The origin of Shaolin Kung Fu is generally credited to an Indian monk named Tat Moh, who is also sometimes known as Boddhidharma. He began life as a prince in Southern India, but became a devoted Buddhist, renouncing his
royal heritage to take up the simple lifestyle of a monk. He traveled widely, spreading the teachings of Buddhism. Eventually he rose to become the 28th patriarch of India.
In those days, it was common for Indian monks to travel to China where Their Buddhist teachings were eagerly received. In the year 520 A.D. Tat Moh made just such a journey, right through India and China, finally
settling at the monastery called Shao Lin – which means ‘little forest’. He
was disappointed, however, to find the monks very weak and unable to
withstand the austere ways of Buddhism – a life which often consisted of
long fasts and frugal living.
Tat Moh therefore retired into a cave and meditated in isolation in order
to find a solution to the problem. When he emerged after nine years of hard
study, he had devised a set of exercises for the monks. These were similar
to some Indian exercises such as yoga and were intended to regulate and
strengthen the monks’ chi flow. Their intention was to strengthen the monks
and increase their health and vitality; and this they did, so successfully
that Tat Moh’s Chi Kung exercises are still practiced to this day. They
form the basis of the Shaolin Arts.
It seems that in China there was more than one temple named ‘Shaolin’. In
this history we will discuss only the Shaolin temple in Fukien Province,
since ours is a Fukienese art.
In the history of China there was much lawlessness. Bandits and villains
were widespread. Temples were vulnerable to attack, as were monks who
traveled the country teaching the ways of Buddhism. So as to protect
themselves, the monks developed a system of fighting based on the exercises
taught by the founder master – Tat Moh.
Buddhist monks are very gentle and good natured. Their fighting system was
developed only to defend themselves against harm. This system was called
the ‘Lohon’ style after the monks in the temple (Lohons) who developed it.

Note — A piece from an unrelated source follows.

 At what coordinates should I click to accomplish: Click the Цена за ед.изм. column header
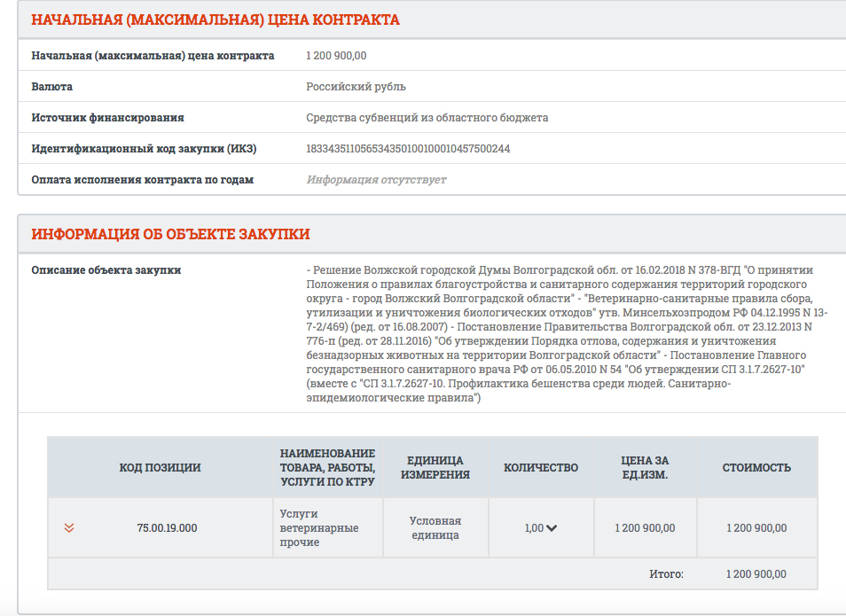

The Lohon style is a very basic form of Kung Fu which emphasizes low
stances and strong body posture. It proved very successful.
The monks of the Shaolin temple practiced diligently to increase their
martial arts skills and were constantly striving to improve their art. A
great step forward came with the evolution of the third Shaolin style,
called the Tiger style – Tai Chor in Chinese. This was developed by a
Chinese emperor, who had relinquished his royal position to adopt the
austere ways of Buddhism. He finally settled at the Shaolin temple where he
studied deeply in the martial arts, eventually developing the Tai Chor
style. For this reason, Tai Chor is sometimes also known as the emperor’s
style. Tai Chor uses the strong but mobile stance which we use in the
Tiger-Crane combination, and which we call the ‘walking stance’. It also
emphasizes a very strong twisting punch. In fact, the straight punch which
ends with a twist of the fist has become a hallmark of Shaolin Kung Fu. The
Tai Chor style develops great power and was, therefore, able to defeat the
Lohon style which it superseded.
No style is unbeatable. Every move has a counter. Inevitably, another style
was later developed which could counter the Tiger style. This was the
monkey style, known in Chinese as Tai Sheng. Monkey is a very fast,
deceptive style. The monkey tends to close in on his opponent, strike and
retreat all in one rapid sequence. Hence, the powerful Tiger may be unable
to hit his tricky, constantly moving opponent. If the monkey misses with a
strike, he will still move away from his opponent so as not to allow them
the chance to counter him. The monkey’s strikes are accurate, more than
powerful and are delivered with fingers or the open palm. Grabbing is also
a favorite monkey technique. The monkey likes to crouch and often attacks
the lower body. He especially favours targeting the groin. For male
opponents this can result in serious loss!
Indian Budha Academy
Because the monkey style consists of much crouching and rolling, it is best
suited to people who are short. It is often considered one of the most
entertaining styles to watch.
How can the techniques of the monkey possibly be countered? The answer is
by the techniques of the white crane! The white crane style was the last
and most technically advanced style to be developed in the Fukien Shaolin
Temple. Even to this day, the crane style is regarded with great respect
and is shrouded in secrecy by its masters. Hence it has been one of the
last Kung Fu styles which the Chinese have ‘let go’ to westerners.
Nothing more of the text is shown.